**Task directions**
Look through the records below, and copy out every line that holds the string "computer".

**Data to use**
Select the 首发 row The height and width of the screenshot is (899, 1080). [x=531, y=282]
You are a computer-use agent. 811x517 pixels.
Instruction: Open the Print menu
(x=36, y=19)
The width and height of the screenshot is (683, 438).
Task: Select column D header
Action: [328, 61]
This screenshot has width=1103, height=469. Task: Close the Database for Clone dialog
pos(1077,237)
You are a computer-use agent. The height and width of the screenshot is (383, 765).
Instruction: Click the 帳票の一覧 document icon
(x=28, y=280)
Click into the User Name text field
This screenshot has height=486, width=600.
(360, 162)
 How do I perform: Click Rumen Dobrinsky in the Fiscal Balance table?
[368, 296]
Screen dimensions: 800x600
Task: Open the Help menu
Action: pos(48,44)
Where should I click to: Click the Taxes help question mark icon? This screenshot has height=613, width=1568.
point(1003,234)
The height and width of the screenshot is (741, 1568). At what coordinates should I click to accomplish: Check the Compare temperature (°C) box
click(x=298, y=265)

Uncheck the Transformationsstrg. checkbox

**Written response**
You are a computer-use agent. 811x517 pixels.
You are a computer-use agent. The height and width of the screenshot is (383, 765).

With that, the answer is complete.